After more than two years of maintenance and upgrades, the Pixel Tracker has been installed at the centre of the CMS detector and is now ready for commissioning. 

Of all the CMS subdetectors, the Pixel Tracker is the closest to the interaction point (IP) – the point of collision between the proton beams. In the core of the detector, it reconstructs the paths of high-energy electrons, muons and electrically charged hadrons, but also the decay of very short-lived particles such as those containing beauty or “b” quarks. Those decays are used, among other things, to study the differences between matter and antimatter.

The Pixel Tracker is composed of concentric layers and rings of 1800 small silicon modules. Each of these modules contains about 66 000 individual pixels, for a total of 120 million pixels. The pixels’ tiny size (100x150 μm2) allows the trajectory of a particle passing through the detector to be precisely measured and its origin determined with a precision of about 10 μm.
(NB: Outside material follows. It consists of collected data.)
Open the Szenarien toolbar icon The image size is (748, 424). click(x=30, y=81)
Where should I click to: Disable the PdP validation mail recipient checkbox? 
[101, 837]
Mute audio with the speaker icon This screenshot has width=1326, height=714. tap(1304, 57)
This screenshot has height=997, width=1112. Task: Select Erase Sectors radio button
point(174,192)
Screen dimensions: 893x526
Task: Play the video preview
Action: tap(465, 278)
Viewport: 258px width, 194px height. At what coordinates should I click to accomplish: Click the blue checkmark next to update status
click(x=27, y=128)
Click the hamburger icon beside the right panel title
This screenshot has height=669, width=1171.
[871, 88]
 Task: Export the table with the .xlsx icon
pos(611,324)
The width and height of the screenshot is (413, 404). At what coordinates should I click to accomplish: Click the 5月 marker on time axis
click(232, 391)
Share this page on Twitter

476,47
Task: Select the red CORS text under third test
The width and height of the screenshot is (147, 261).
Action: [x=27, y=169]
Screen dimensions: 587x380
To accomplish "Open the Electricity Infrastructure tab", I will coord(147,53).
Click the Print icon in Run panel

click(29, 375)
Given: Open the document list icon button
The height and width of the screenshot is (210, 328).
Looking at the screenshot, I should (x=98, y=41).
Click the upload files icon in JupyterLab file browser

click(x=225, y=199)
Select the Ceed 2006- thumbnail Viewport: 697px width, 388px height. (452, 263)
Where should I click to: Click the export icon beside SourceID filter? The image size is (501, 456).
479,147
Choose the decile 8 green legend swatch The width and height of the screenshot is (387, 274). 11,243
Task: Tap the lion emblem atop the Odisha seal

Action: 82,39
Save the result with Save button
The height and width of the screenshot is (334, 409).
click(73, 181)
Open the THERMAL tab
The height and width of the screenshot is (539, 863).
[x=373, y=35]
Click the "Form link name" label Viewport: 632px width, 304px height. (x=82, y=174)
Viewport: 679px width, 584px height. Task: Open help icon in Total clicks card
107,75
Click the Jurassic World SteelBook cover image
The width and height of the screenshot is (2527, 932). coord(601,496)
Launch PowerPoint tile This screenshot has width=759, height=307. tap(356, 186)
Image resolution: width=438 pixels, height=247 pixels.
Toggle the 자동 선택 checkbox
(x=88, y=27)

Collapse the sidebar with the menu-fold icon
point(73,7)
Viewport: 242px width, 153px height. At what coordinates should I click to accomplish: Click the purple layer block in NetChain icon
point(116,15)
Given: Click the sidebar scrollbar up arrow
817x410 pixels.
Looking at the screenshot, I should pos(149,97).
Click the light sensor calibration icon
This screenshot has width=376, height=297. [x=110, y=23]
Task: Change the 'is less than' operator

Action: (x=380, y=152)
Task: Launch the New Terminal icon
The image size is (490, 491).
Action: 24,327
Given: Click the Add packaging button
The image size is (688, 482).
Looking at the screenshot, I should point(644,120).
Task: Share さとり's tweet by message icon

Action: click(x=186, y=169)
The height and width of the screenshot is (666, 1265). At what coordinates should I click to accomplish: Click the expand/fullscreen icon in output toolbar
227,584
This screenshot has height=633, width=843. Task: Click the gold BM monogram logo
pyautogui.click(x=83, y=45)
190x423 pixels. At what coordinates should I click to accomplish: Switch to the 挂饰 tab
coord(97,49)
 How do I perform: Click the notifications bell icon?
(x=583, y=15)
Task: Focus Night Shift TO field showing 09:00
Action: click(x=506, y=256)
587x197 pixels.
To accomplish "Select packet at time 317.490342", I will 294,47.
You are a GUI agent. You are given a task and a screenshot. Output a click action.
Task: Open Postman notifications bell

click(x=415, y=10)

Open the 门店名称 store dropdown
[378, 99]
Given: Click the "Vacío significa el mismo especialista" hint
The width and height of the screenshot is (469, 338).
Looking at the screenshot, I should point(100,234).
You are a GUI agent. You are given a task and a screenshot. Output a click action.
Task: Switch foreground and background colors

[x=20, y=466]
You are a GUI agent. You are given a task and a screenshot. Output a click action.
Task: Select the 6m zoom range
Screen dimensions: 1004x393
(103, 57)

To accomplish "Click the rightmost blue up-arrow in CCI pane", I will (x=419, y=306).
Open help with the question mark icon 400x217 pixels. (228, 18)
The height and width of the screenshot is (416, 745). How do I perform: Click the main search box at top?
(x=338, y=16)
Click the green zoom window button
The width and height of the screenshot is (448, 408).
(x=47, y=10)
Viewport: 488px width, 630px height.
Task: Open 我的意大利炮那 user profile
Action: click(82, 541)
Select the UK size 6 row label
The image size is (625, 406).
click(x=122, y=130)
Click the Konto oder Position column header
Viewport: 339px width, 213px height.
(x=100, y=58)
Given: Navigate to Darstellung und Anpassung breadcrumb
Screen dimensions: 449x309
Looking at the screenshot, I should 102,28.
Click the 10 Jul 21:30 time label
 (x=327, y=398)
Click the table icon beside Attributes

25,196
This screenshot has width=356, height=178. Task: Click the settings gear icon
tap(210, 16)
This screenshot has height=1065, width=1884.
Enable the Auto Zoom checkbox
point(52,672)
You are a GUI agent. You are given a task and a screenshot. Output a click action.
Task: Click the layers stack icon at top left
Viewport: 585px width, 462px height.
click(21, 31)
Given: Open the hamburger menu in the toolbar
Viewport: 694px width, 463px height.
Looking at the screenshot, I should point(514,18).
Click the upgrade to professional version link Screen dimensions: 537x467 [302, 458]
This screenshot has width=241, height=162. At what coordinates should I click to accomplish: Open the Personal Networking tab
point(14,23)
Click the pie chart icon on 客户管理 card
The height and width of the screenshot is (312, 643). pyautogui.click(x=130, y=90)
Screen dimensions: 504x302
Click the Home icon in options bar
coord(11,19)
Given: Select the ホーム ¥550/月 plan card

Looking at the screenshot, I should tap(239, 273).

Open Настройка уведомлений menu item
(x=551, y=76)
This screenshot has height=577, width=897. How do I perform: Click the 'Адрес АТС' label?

Due to its location very close to the IP, the Pixel Tracker suffers a great deal of radiation damage from particle collisions. In the innermost layer, a mere 2.9 cm away from the beam pipe, around 600 million particles pass through one square centimetre of the detector every second. Low temperatures help to protect the Pixel Tracker from this high radiation (it is kept at -20 °C), but some damage still occurs. 

To tackle this issue, the subdetector underwent extensive repairs and upgrades in the clean room where it was stored after its extraction from the cavern at the beginning of Long Shutdown 2. Its design was improved and its innermost layer replaced. The pixel detector was then reinstalled at the centre of the CMS detector and is now ready for commissioning. 

The final installation was the latest of the many achievements of the CMS Tracker group, one of the largest sub-groups of the CMS collaboration with about 600 people from over 70 institutions in 19 countries.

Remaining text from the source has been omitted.